Ashley
- Industry: restaurants
- Founded: South Korea (2003)
- Headquarters: Seoul, South Korea,
- Number of locations: 140+ stores (2014)
- Website: Official website

= Ashley (restaurant) =

South Korean restaurant chain

Ashley, is a restaurant chain based in South Korea owned by the E-Land. As of 2014, the chain had over 140 retail stores in South Korea. Ashley is a buffet which specializes in beef and steak.

Ashley consists of sub-brands that include general buffets like Ashley W, Ashley Queens, and Ashley Delivery, as well as more specialized stores like 83 Grill by Ashley. Depending on the type of restaurant and time of visit (lunch/dinner and weekday/weekend), pricing and food items vary.

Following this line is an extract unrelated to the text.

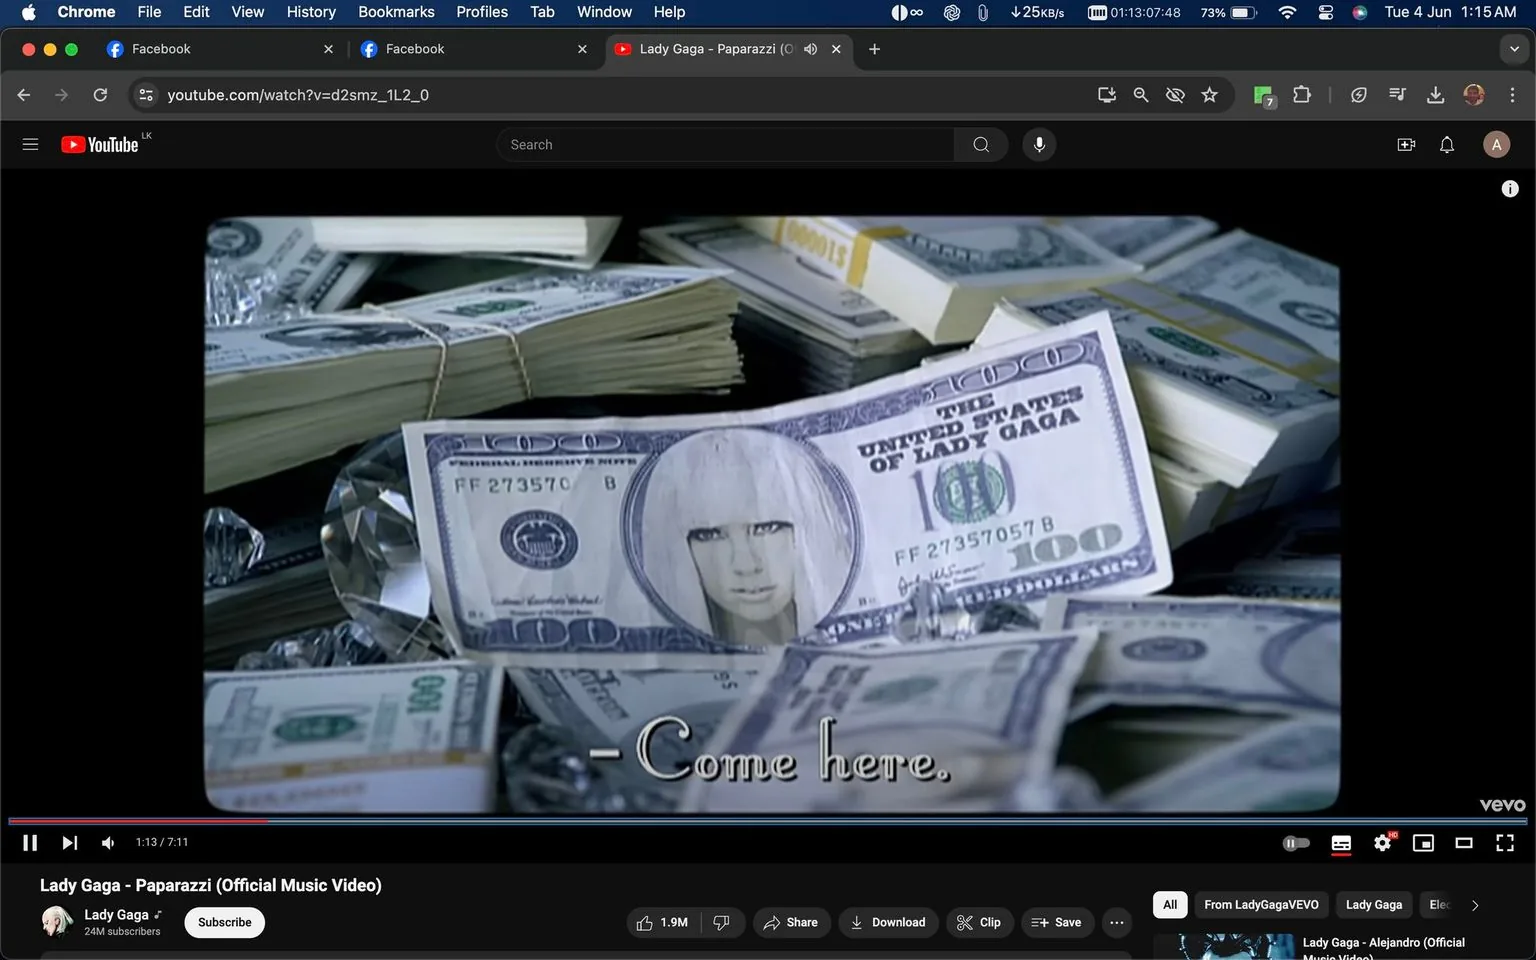Enter fullscreen mode
The height and width of the screenshot is (960, 1536).
tap(1504, 842)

As of December 2021, Ashley Queens and Queens Plus, which make up the majority of Ashley restaurants, both began contactless operations due to COVID-19. As part of the policy, diners must clean up their own dishes after dining. Some Ashley Queens Plus locations have also begun employing serving robots to help bus dishes in order to minimize contact in-store.

Ashley W, Ashley W+, Ashley Classic, and many other Ashley sub-brands closed down during the COVID-19 pandemic.

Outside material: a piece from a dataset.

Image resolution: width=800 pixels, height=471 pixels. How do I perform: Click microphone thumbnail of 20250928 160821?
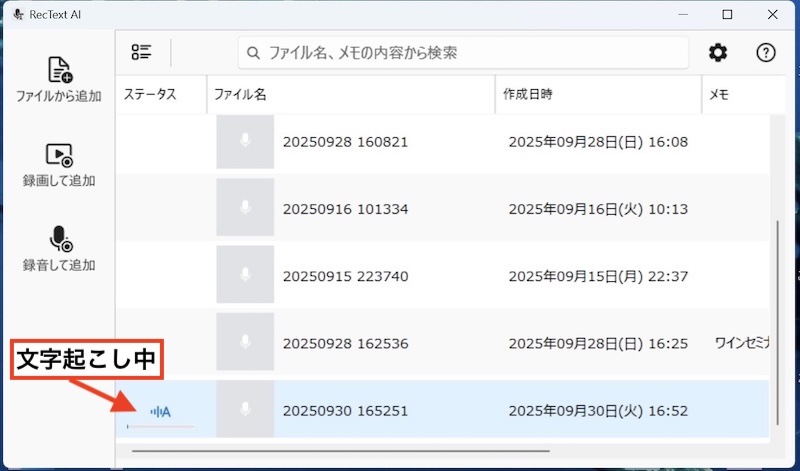(245, 142)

In December 2016, the Ministry of Employment and Labor revealed that part-time workers at Ashley were not paid their regular wages and other expected pay including non-duty allowance, overtime allowance and night duty allowance. This event led to extensive boycotting against the brand.

== Ashley Queens ==

Pricing (as of November 10, 2022)
|  | Weekday Lunch | Weekday Dinner | Weekends/Holidays |
|---|---|---|---|
| Adult (13+) | 19,900 KRW | 25,900 KRW | 27,900 KRW |
| Elementary school students (7–12) | 12,900 KRW | 15,900 KRW | 15,900 KRW |
| Children (0–5) | 7,900 KRW | 7,900 KRW | 7,900 KRW |

In December 2014, Ashley Queens, a higher-end buffet than the existing Ashley W+, opened in Apgujeong. The pricing was considered similar to other high-end buffets. At W and W+, menu items that were only available on weekends such as elaborate desserts, Chinese-style dishes, sushi, crepes and beef tartare were added as everyday items.

While pricing and menu items were different by location, they were standardized with the renewed opening of Ashley Queens in Sinchon. However, the 2001 Junggye location, Gangbyun location, Lotte Department Store Cheongnyangni location, and Happy Department Store Mokdong location offer weekday dinner for a lower price of 22,900 KRW. YouTuber Jin Yong-jin confirmed Ashley's claim that they discard all leftover food at the end of the day in a 2020 video.